— ЗАДАНИЯ —
a. Перескажите текст в двух предложениях.
b. Перепишите в виде списка абзац текста, который начинается словами «Весной 1915 г. сартаковские переселенцы». Главные факты сохраните.

Весной 1915 г. сартаковские переселенцы вновь распахали общественные земли. Но теперь они расширили запашку, ведь их стало больше. К четвёрке семейств, боровшихся на протяжении 1911–1914 гг. (Васильевы, Бакулины, Кутенковы, Ченские) [14] в 1915-м году добавляется Михаил Мосолов. Он был в числе самовольцев, ошибочно причисленных к Сартаковой в январе 1911 г., затем прожил несколько лет в Томске; после начала мировой войны, лёгшей тяжким бременем на экономику, вернулся в Сартаково. Одним из главных предметов возмущения сартаковских общественников в 1916 г. будет то, что Мосолов, прежде не имевший дома, купил сруб и поставил в д. Сартаково на общественном усадебном месте (документ №46). О нём же в 1915 г. (документ №38) сообщали, что он в начале сева присматривал среди уже поделенных (между членами общества) угодий землю под посев, утверждая, что "земля принадлежит всем тем, кто ее обрабатывает, и что отдельных владельцев нет и быть не может, а если кто-либо будет ему препятствовать пахать облюбованную землю, то он того непременно убьёт". М. Мосолов в 1915–1916 гг. обзаводился хозяйством, которого не успел создать ранее.

Н. В. Невров. Дед Василий.

— ИСХОДНЫЕ ДАННЫЕ —

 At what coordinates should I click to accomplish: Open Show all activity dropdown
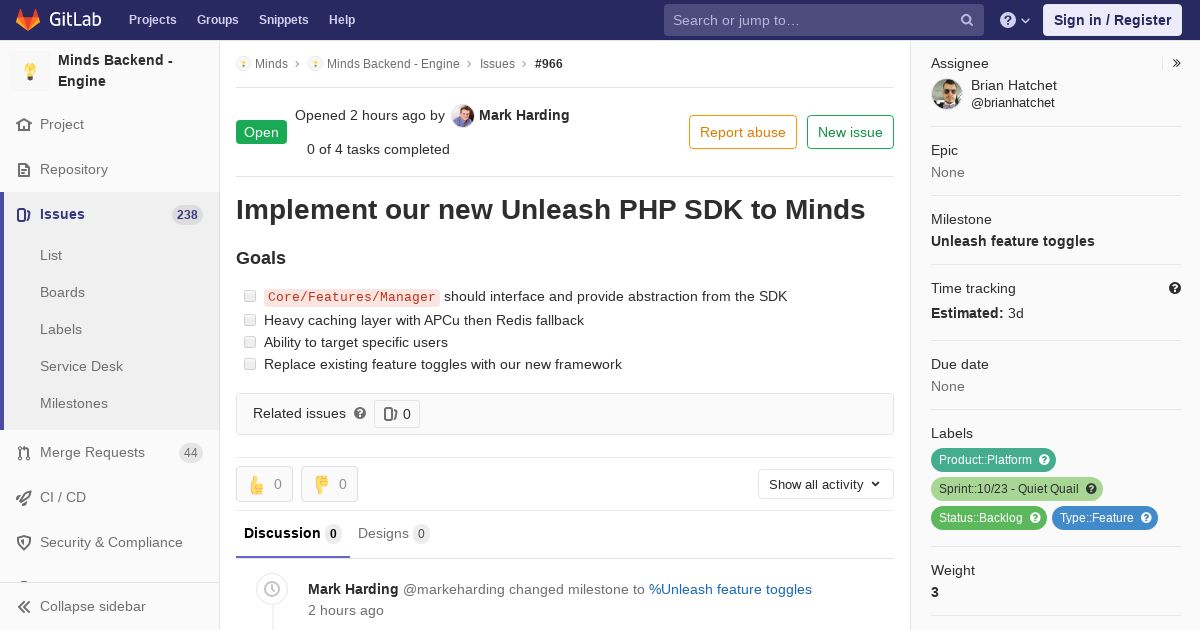(825, 484)
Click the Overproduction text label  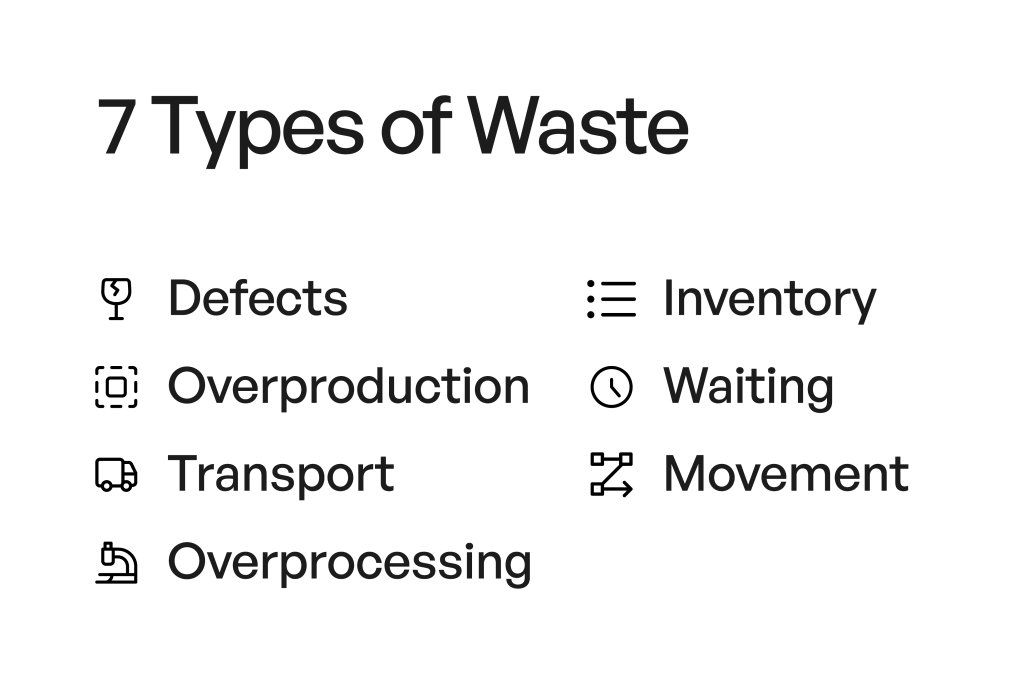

— ОТВЕТЫ К ЗАДАНИЯМ —
a. Весной 1915 г. сартаковские переселенцы снова распахали общественные земли и расширили запашку, ведь к четырём семействам, боровшимся в 1911–1914 гг., добавился Михаил Мосолов, вернувшийся в Сартаково из Томска после начала мировой войны. Мосолов присматривал под посев уже поделенную землю и грозил убить того, кто помешает ему пахать, а в 1915–1916 гг. обзаводился хозяйством и поставил купленный сруб на общественном усадебном месте.

b.
- Весной 1915 г. сартаковские переселенцы снова распахали общественные земли и расширили запашку, потому что их стало больше.
- К Васильевым, Бакулиным, Кутенковым и Ченским, боровшимся в 1911–1914 гг., в 1915 г. присоединился Михаил Мосолов.
- Мосолов был среди самовольцев, которых в январе 1911 г. ошибочно причислили к Сартаковой. Потом он несколько лет жил в Томске, а после начала мировой войны вернулся в Сартаково.
- В 1915 г. в начале сева он присматривал под посев землю среди уже поделенных угодий. Он утверждал, что земля принадлежит тем, кто её обрабатывает, и грозил убить любого, кто помешает ему пахать.
- Мосолов, прежде не имевший дома, купил сруб и поставил его на общественном усадебном месте. В 1916 г. это стало одним из главных поводов для возмущения общественников.
- В 1915–1916 гг. он обзаводился хозяйством, которого не успел создать раньше.